The Kovykta gas field, with a gas reserve of 1.4 trillion to 1.9
trillion cubic meters, is capable of supplying 34 billion cubic
meters annually to China and ROK as well as to its domestic
market.
The three companies plan to ensure the first delivery of gas in
2008 upon completion of the construction of the gas field, the
pipeline and other market infrastructures.

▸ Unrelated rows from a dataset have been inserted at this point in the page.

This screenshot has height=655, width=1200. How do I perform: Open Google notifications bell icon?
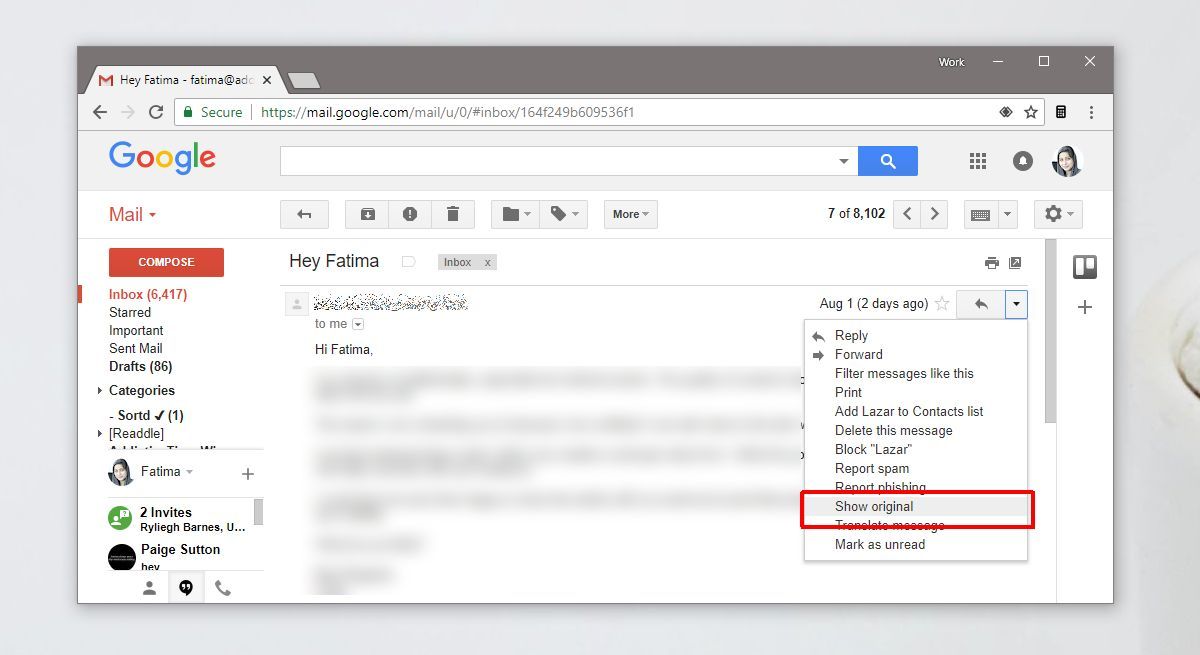tap(1022, 161)

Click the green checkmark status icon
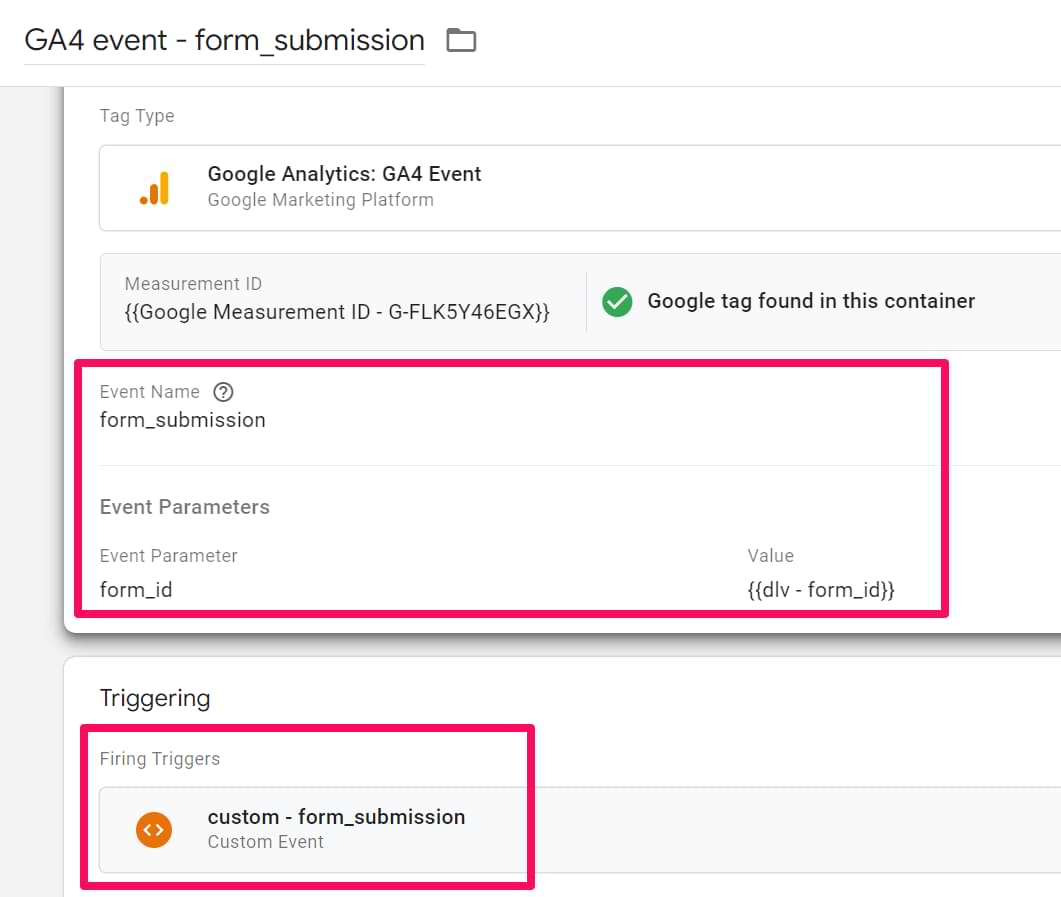(617, 301)
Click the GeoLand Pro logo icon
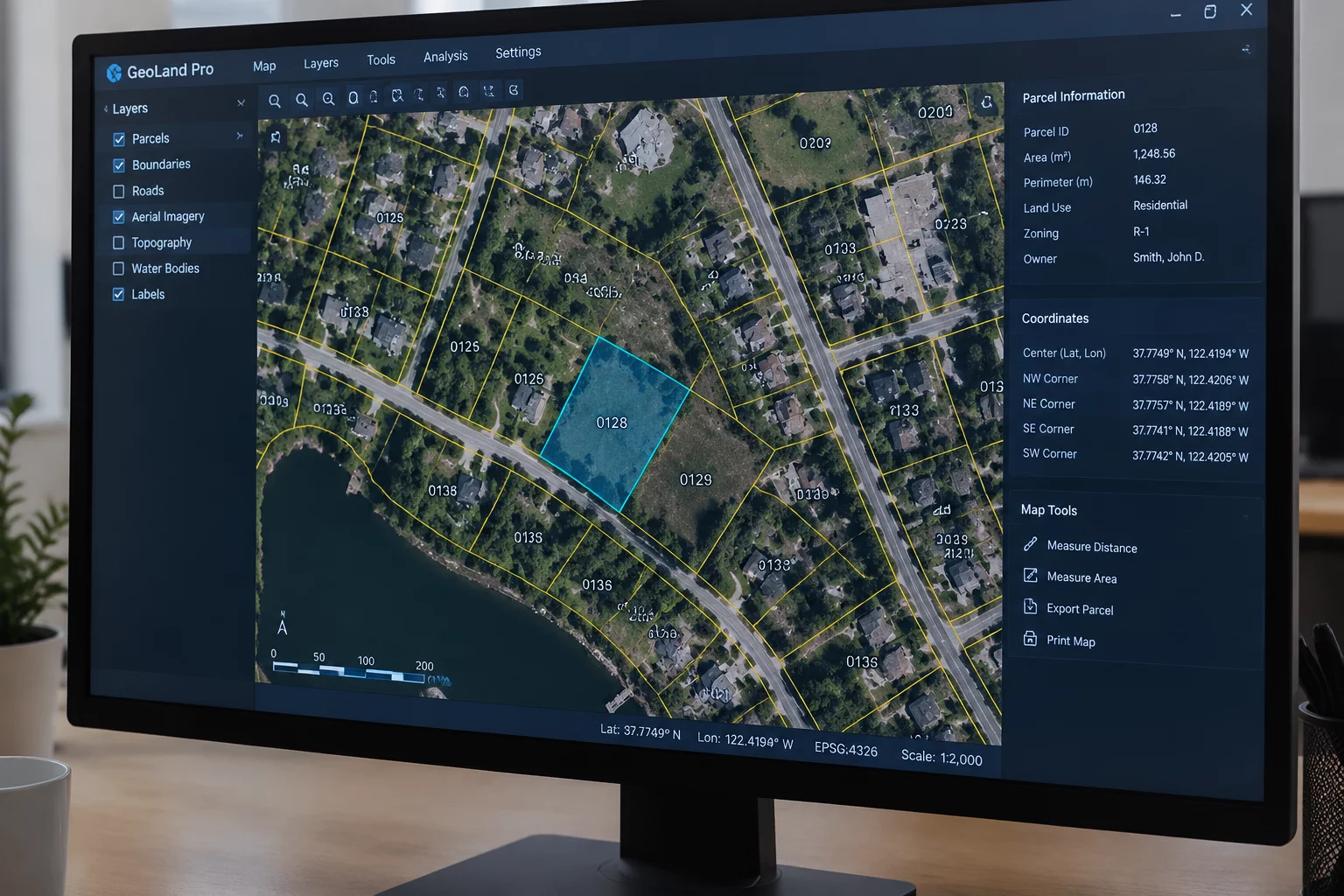 (114, 73)
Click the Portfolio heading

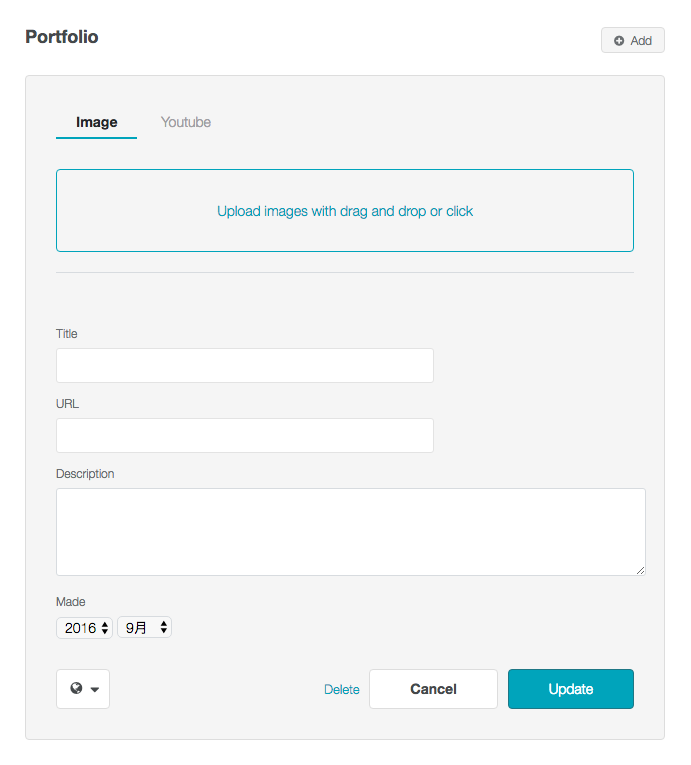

The gas pricing formula and the final route of gas
transportation will be finalized following the official consent on
the complete project.
Experts believe that the implementation of the huge gas project
will not only help to develop Russia's East Siberia region but also
contribute to the joint economic growth of Russia, China and the
ROK.
(Xinhua News Agency November 15, 2003)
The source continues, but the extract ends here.